John Cowan — 2008-04-25 02:35:46

John Nowak scripsit:

> We need to be more careful. Joy programs are expressed entirely in
> terms of functions. Joy is a function-level language. I'll give three
> examples to make this clear:
>
> - '[1 2 3]' is a *function* of type 'A -> A [B -> B Num Num Num]';
> when evaluated, it pushes the *value* [1 2 3] of type '[A -> A Num Num
> Num]' onto the stack

I deny this. I say that the type of [1 2 3] as a value is [Int Int Int],
and as a function its type is A -> A [Int Int Int].

> - '1 2 3' is a *function* of type 'A -> A Num Num Num'; when
> evaluated, the *values* 1, 2, and 3 get pushed onto the stack

I agree with that.

> - '3' is a *function* of type 'A -> A Num', not a value of type 'Num'
> as in Haskell or ML; when evaluated, the *value* 3 gets pushed onto
> the stack [...]

You are making a distinction between '3' and 3 that I believe to be
unwarranted.

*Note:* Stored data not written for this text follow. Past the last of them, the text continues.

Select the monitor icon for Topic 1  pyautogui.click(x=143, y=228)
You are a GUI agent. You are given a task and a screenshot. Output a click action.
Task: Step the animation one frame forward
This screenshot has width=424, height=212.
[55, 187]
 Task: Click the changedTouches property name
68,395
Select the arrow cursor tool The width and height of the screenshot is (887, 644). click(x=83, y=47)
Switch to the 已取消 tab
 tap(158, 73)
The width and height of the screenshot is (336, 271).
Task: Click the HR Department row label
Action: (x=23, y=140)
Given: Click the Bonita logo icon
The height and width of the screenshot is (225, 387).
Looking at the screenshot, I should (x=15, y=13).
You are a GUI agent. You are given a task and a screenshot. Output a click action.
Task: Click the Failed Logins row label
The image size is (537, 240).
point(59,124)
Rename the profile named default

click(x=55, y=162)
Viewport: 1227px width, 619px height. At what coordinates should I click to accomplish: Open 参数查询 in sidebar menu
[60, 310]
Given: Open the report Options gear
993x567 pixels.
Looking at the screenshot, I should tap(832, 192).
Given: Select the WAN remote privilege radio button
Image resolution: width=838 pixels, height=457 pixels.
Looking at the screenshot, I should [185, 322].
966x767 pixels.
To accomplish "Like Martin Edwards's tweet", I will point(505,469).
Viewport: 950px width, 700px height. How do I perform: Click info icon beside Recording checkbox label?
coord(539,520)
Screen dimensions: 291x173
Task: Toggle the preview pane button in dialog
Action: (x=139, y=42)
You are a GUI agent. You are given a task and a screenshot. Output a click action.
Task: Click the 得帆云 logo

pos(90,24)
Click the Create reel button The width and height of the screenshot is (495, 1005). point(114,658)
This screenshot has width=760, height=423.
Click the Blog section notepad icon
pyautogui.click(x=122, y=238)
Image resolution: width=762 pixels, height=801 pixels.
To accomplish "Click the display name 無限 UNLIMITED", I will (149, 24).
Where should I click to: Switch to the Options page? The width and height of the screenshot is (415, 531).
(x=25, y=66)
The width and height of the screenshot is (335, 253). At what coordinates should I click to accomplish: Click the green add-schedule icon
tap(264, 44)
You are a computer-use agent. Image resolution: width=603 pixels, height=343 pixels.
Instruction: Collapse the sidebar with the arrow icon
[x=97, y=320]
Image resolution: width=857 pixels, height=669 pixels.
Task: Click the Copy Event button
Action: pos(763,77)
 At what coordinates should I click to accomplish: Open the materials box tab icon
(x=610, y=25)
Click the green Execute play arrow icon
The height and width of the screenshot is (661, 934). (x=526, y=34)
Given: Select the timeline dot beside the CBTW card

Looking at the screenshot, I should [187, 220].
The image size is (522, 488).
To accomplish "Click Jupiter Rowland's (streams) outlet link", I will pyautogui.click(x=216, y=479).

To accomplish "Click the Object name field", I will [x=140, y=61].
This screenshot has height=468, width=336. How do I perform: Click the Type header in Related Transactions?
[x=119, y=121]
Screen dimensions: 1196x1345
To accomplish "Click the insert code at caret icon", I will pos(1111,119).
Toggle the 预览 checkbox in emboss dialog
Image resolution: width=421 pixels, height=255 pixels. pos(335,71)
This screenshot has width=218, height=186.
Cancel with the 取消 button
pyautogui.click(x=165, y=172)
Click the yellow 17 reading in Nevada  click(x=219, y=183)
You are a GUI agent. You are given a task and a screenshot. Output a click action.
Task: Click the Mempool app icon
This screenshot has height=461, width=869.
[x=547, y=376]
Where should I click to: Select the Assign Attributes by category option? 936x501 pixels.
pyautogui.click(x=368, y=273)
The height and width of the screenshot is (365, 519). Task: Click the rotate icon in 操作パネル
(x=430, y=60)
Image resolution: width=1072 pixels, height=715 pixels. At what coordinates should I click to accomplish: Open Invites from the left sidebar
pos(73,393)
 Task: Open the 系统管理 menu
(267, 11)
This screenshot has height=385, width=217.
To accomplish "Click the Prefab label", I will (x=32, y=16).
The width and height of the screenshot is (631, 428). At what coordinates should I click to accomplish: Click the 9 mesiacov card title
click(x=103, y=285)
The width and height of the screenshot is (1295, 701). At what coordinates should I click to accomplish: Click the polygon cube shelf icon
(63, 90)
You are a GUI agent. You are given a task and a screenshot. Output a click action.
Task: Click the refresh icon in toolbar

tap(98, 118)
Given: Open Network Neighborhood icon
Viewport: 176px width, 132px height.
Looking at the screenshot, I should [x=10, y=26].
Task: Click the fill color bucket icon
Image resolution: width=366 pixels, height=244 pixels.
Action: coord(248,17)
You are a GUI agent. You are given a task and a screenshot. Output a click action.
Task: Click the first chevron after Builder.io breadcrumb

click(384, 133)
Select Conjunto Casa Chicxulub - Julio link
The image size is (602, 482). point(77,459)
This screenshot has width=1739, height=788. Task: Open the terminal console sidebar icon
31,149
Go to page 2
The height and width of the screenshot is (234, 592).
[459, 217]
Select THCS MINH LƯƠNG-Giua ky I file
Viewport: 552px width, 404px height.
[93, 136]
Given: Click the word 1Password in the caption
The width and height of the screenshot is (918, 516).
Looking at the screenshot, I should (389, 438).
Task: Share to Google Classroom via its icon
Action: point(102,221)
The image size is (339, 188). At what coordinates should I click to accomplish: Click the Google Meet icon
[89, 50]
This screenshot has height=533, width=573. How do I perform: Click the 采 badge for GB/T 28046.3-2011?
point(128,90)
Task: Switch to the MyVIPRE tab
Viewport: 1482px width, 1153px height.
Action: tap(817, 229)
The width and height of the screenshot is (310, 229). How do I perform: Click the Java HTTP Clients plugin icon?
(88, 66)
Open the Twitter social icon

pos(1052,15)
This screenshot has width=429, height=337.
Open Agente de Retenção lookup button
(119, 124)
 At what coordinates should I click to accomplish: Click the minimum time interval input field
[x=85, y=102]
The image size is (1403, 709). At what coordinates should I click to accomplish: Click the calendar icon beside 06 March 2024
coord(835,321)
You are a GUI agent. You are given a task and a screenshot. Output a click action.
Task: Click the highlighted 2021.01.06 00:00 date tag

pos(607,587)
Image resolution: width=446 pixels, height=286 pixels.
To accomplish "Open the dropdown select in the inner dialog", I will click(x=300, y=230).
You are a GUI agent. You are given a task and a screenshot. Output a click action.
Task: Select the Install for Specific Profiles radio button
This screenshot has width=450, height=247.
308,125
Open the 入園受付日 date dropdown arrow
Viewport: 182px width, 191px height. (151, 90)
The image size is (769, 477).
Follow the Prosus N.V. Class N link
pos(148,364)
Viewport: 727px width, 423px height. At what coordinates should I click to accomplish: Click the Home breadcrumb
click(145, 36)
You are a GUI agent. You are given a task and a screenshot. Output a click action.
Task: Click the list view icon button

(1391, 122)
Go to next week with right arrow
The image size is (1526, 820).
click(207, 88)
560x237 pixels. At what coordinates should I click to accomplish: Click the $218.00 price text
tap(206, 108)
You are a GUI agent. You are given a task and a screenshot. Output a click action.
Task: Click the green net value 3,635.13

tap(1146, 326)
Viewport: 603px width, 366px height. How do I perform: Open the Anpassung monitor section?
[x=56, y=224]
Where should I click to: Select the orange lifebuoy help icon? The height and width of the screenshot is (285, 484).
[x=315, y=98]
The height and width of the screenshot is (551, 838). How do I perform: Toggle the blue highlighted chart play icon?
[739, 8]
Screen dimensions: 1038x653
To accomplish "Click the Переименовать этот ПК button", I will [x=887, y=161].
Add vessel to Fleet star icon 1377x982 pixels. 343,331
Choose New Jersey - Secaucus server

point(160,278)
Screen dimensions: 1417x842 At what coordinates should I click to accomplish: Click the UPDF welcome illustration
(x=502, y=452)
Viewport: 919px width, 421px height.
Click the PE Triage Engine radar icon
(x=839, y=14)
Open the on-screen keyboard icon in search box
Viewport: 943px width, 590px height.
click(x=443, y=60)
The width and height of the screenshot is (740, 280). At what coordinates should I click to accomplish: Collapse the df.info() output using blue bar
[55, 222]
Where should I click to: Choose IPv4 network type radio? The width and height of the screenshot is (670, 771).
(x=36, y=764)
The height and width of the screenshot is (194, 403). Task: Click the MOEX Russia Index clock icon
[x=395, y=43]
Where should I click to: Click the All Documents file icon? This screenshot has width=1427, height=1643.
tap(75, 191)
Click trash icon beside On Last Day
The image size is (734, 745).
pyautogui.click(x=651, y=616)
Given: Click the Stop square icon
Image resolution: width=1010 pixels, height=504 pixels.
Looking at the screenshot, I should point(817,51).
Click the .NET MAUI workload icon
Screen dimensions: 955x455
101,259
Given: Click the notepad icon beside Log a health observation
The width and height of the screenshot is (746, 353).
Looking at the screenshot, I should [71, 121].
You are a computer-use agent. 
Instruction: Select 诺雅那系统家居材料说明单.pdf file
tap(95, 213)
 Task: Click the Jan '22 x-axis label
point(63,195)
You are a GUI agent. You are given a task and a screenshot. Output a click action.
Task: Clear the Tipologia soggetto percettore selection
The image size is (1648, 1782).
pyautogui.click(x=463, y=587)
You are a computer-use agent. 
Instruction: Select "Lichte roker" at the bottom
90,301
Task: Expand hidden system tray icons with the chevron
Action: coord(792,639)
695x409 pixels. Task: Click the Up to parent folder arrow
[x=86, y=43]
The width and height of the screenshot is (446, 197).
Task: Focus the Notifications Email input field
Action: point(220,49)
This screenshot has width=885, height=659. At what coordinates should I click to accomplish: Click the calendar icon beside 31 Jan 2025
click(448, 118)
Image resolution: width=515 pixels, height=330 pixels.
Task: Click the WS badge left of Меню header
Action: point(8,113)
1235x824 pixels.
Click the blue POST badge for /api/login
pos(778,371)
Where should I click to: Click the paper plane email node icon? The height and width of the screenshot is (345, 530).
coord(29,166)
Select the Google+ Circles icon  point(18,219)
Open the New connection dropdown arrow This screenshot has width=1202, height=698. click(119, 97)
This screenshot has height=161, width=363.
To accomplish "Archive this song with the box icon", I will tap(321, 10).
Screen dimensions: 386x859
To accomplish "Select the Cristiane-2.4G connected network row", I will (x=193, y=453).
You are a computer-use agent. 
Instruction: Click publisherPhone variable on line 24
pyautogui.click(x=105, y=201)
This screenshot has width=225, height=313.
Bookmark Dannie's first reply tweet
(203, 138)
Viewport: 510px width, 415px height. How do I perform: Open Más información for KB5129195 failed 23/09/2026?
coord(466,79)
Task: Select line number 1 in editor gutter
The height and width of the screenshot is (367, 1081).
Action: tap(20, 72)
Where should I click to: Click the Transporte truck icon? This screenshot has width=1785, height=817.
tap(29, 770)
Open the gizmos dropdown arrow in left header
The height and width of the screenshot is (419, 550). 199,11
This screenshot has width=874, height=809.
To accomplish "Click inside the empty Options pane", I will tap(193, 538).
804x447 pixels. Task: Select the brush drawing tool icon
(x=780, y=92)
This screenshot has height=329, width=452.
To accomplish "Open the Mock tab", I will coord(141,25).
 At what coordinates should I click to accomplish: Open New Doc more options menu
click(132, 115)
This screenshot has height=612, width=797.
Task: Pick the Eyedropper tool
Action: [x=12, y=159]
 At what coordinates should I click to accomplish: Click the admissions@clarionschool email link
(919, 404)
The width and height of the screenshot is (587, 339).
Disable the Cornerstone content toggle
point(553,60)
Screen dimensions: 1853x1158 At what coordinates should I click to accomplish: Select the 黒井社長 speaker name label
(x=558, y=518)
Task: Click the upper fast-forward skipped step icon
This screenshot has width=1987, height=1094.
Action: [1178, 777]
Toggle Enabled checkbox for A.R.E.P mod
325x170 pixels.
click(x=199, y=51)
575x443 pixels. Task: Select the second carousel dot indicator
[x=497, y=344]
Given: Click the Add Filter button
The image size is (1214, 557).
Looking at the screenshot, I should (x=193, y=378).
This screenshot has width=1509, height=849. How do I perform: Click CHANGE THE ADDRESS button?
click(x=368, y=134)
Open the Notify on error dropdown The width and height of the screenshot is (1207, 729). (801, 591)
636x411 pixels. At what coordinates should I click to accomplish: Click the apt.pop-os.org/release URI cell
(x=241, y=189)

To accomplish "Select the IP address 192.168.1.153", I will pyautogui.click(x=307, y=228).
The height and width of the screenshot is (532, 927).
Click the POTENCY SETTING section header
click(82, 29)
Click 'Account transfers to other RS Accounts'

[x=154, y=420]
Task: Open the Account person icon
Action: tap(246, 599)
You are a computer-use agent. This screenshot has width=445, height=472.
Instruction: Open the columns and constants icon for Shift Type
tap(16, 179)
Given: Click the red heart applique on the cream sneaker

There is only 3, and it is both a numeric value and
a function to be applied to the stack.

> In short, even '3' is a function in Joy. This should be obvious as we
> can assign a name to it:
>
> foo = 3
>
> Here, we're not binding 'foo' to the value of 3; we're declaring that
> 'foo' is a function that pushes '3' onto the stack.

We are doing both at once.

> Never at any point are we manipulating values.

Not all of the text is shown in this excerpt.